NEW ENGLAND HMOs: Surprising Findings On Overhead Costs
A new study finds that "the only three profitable" HMOs operating in New England last year "had these things in common: They spent a greater-than-normal share of their income on health care and a less-than-normal share on overhead," the Wall Street Journal/New England Edition reports. The findings, reached by Mark Farrah Associates of Kennebunk, ME, run counter to the common industry assumption "that plans with high medical-expense ratios are the ones in deepest financial trouble." The three profitable HMOs were all based in Massachusetts.
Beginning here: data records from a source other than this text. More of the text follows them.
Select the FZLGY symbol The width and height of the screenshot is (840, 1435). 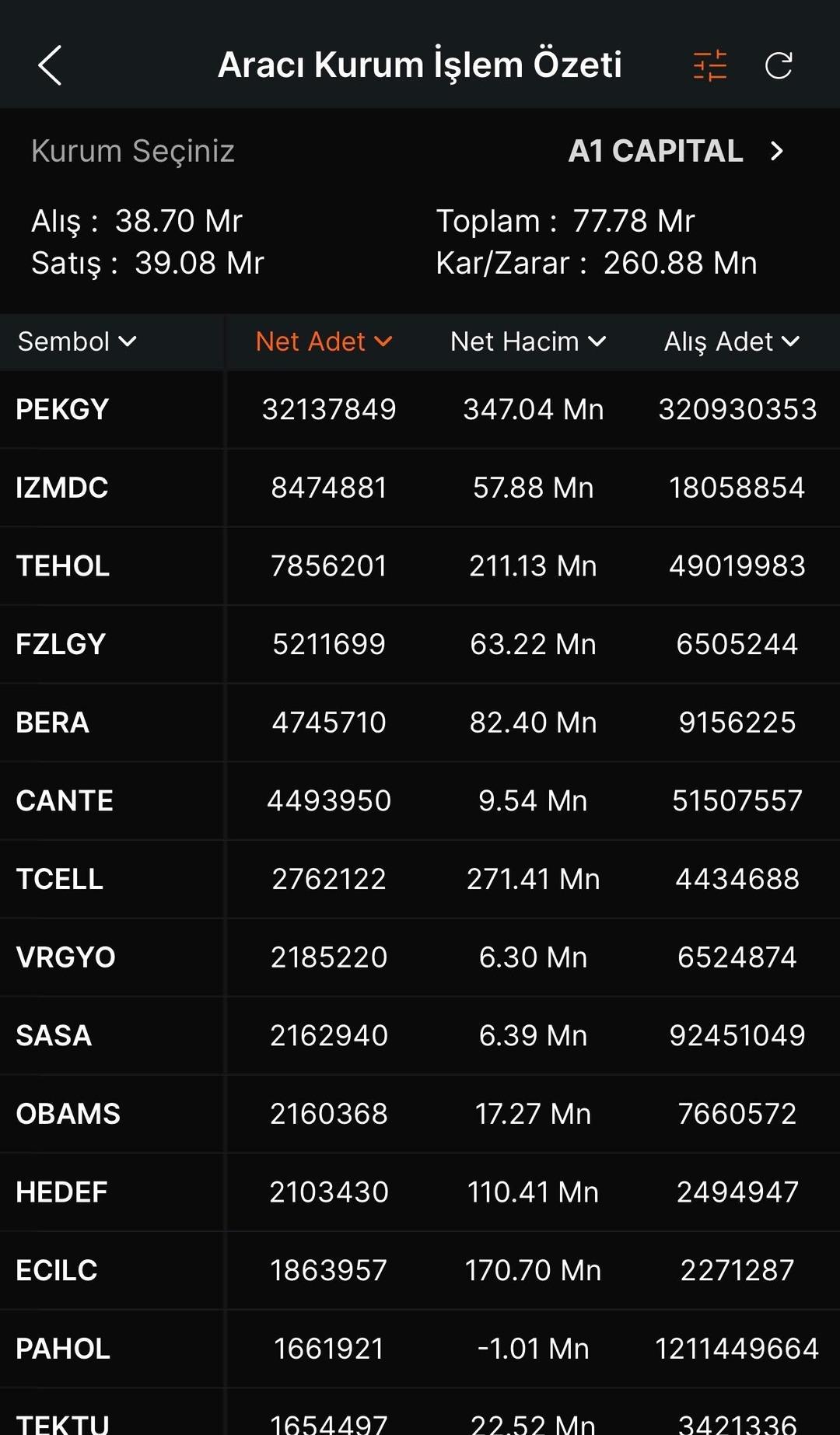pyautogui.click(x=61, y=644)
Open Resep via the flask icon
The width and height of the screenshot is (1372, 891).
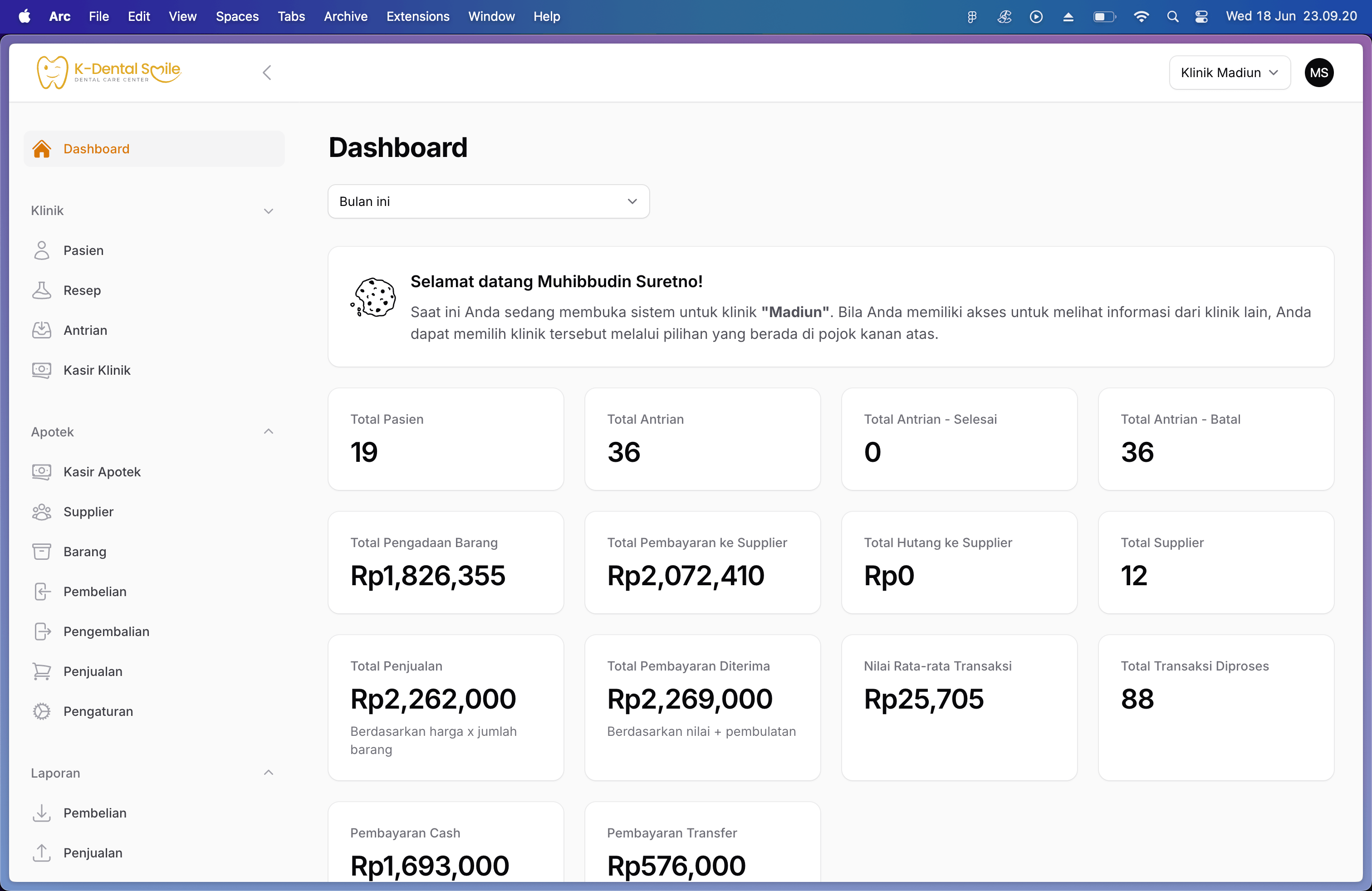pos(41,290)
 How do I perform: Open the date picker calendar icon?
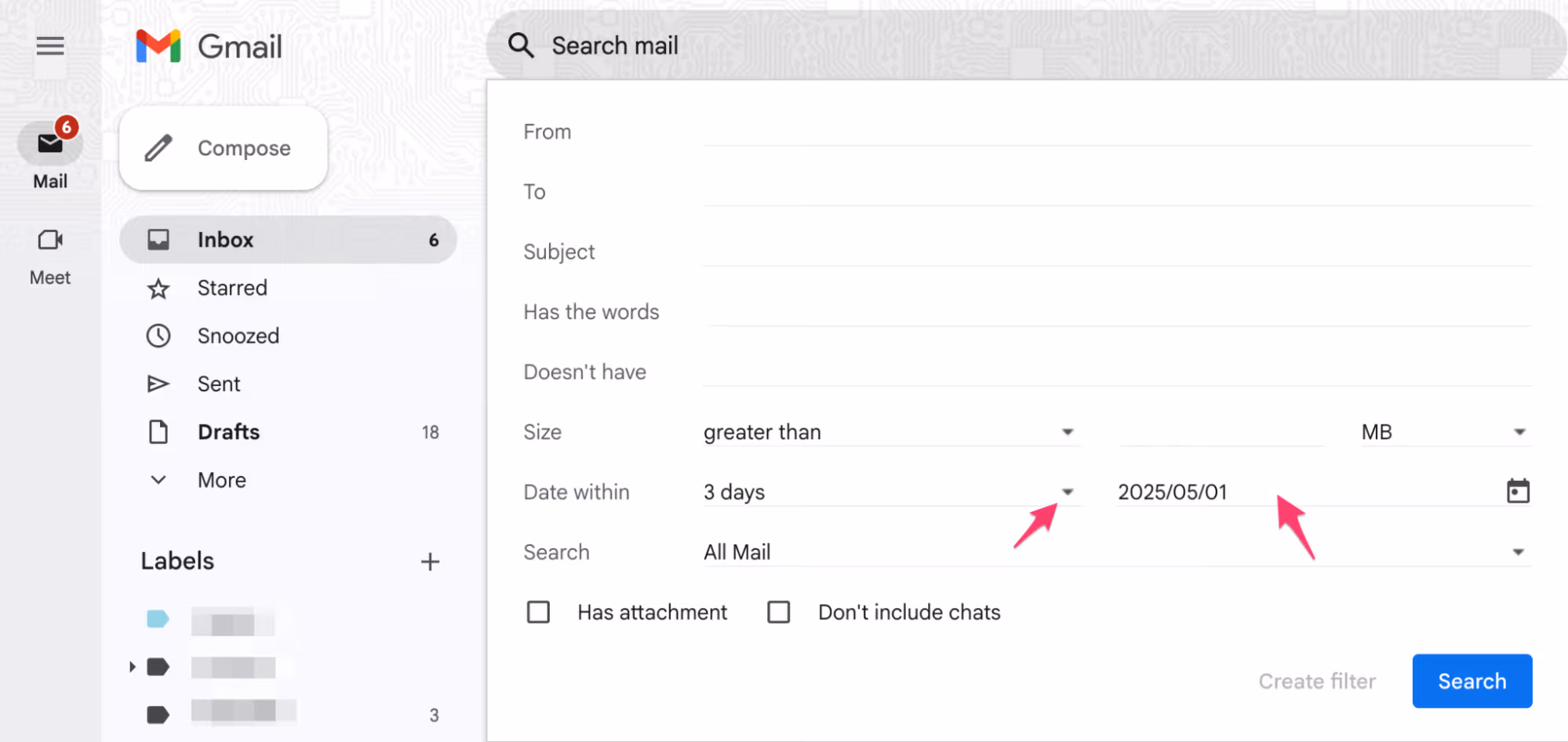1519,490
Harvard Pilgrim Health Care "spent less than 10% of its revenue on administration last year and was in the black." Overall, Harvard Pilgrim "allocated 93% to medical care," compared to a national average that ranges between 75% and 90%. The other two profitable plans, Fallon Community Health Plan and Tufts Associated Health Plan, spent 93% and 88% of total revenues on medical expenses, respectively. The study also found that "four plans spent 19% of their revenue on administrative expenses," and "all four had operating losses in New England." Those plans are: Foundation Health Systems Inc., Kaiser Permanente's northeast division, Cigna Corp. and ConnectiCare Inc.
According to the Journal, "[c]onsumer groups, not surprisingly, applaud the HMOs that spend most of their premium funds on direct patient care." Robert Restuccia, the head of Boston-based Health Care For All, said: "If they're spending less money on administration and marketing, they're using the premium dollar more effectively." On the other hand, the Journal reports that "[p]eople who study HMOs say a high medical-expense ration could be read" as an indication that "a plan isn't doing a good job of preventing illness, or of treating it appropriately once it strikes." High medical expenses also "could mean the HMO is meeting patients' needs without quibbling" (Gentry, 6/17).